Le vacche non sono mai state così grasse per le aziende. Lasciate stare quello che leggerete sulla carta stampata e non date retta alle geremiadi degli industriali. Per loro, per i consigli di amministrazione solo giovenche dai fianchi opimi e dividendi. E la possibilità di poter contare su una manodopera a cui possono chiedere tutto. Nelle fabbriche e nelle catene di montaggio cercano di entrare tutti quei laureati che non riuscendo a trovare collocazione nei campi di competenza decidono di sottodimensionarsi in attesa di tempi migliori.

Ingegneri biometrici che vogliono inchiavardare sporelli.

Architetti d’interni che vogliono cablare fili.

Webmaster che vogliono profilare fogli d’alluminio.

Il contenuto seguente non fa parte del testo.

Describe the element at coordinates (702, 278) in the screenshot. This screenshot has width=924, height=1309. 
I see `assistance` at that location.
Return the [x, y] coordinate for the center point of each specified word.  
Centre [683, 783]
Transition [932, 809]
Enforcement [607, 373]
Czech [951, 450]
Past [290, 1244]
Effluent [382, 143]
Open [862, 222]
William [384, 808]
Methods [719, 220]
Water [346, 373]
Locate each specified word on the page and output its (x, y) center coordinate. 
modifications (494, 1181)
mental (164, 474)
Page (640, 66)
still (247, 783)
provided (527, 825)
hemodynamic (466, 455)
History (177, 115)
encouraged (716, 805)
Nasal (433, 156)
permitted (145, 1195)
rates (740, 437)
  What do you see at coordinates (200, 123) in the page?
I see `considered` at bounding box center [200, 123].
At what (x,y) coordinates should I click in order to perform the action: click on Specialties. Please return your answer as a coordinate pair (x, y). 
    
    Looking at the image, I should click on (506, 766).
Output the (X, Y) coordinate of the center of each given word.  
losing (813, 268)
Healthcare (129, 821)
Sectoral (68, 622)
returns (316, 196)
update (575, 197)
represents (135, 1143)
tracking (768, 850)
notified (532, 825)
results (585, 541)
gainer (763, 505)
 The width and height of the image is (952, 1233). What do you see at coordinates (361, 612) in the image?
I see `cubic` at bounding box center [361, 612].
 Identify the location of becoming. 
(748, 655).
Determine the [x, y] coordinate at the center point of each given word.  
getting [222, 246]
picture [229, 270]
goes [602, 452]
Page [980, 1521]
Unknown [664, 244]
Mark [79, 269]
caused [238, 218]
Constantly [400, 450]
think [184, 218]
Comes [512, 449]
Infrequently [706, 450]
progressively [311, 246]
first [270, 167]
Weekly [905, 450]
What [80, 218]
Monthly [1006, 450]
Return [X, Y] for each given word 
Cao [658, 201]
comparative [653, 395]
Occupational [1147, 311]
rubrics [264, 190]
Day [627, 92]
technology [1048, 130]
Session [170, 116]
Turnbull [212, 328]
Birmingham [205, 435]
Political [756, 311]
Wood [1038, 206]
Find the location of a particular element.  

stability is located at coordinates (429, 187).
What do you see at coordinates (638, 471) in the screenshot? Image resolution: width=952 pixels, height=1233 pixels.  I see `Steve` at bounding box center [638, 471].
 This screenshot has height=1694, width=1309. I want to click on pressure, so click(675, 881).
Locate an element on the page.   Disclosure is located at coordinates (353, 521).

Sono ricattabili e disperati. Troppo cagasotto ed imbecilli per rinunciare alle pallide certezze ed andare via dall’Italia quando era tempo. Sanno che l’unica cosa che li separa dall’elemosina in mezzo alla strada è la pensione dei loro padri. Fino a che saranno vivi.

Per poco più di mille euro e con la disponibilità a rivedere al ribasso i propri contratti senza fiatare. Tra gli sbadigli dei sindacati.

Prima gli industriali potevano vantarsi al circolo nautico di poter contare su gente sgrezzata con l’accetta pronta ad essere plasmata. Menti vergini e non corrotte da quel grande sbaglio che è l’educazione.

Ubbidienza e sottomissione in cambio di un minimo di benessere.

Oggi gli industriali possono vantarsi al circolo nautico di poter contare su giovani brillanti, su laureati con 110 e lode. Anime spaventate e sconvolte dal terrore della povertà.

Ubbidienza e sottomissione in cambio della sopravvivenza.